** Task goal **
Would you retype the listing below word for word, without any of its pictures?

** Dataset records **

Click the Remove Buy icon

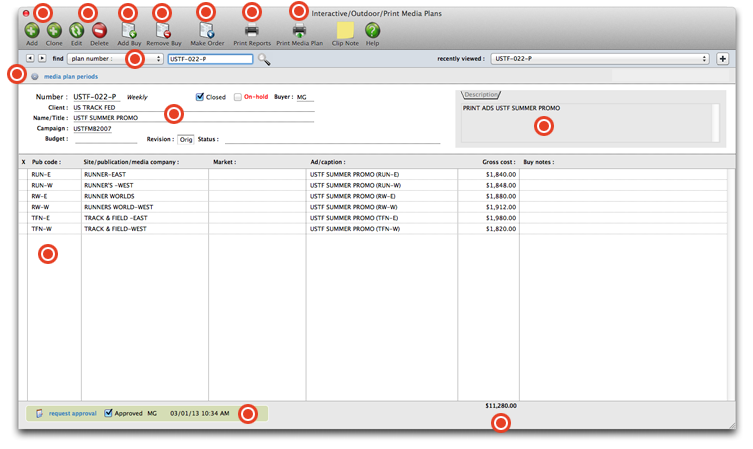click(164, 31)
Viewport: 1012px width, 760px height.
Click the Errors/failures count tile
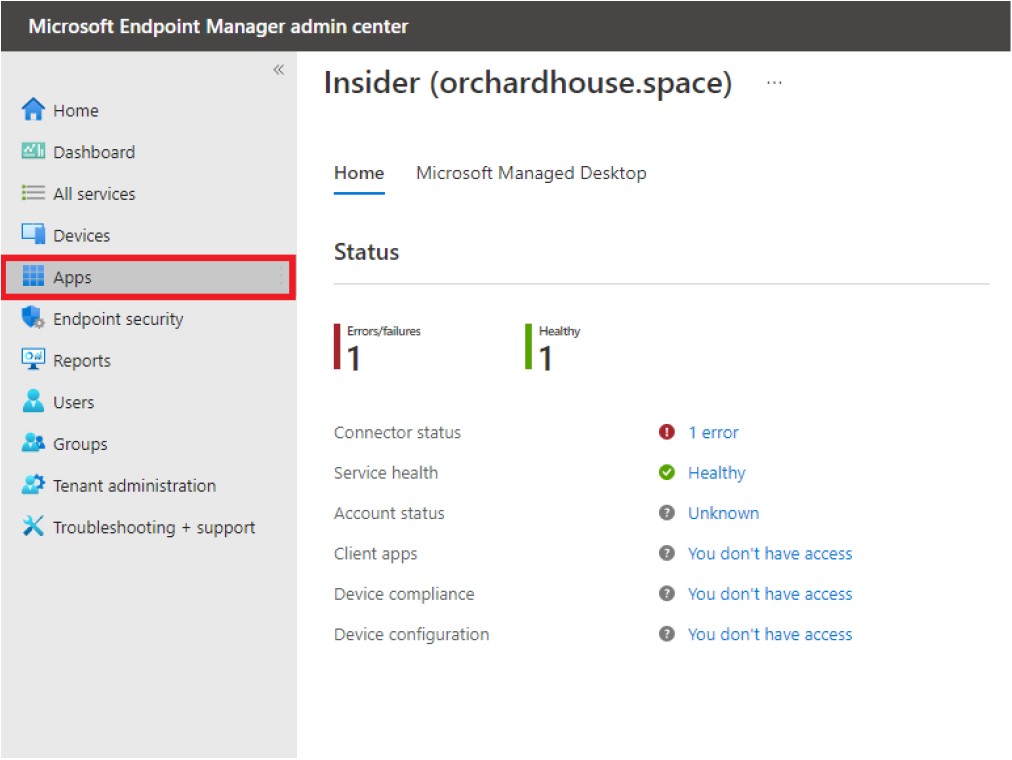(x=380, y=347)
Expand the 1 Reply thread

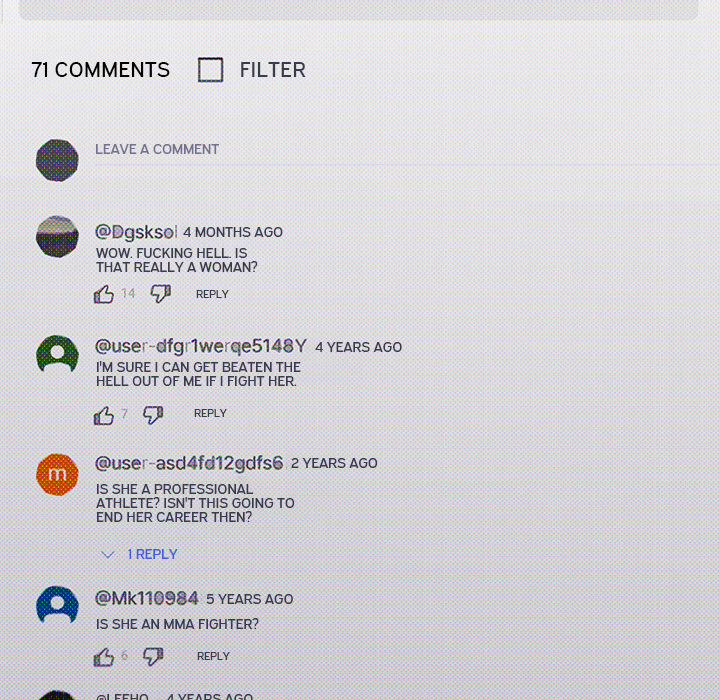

** Output of the task **
Click the Remove Buy icon

click(164, 31)
Viewport: 1012px width, 760px height.
Click the Errors/failures count tile
(x=380, y=347)
Expand the 1 Reply thread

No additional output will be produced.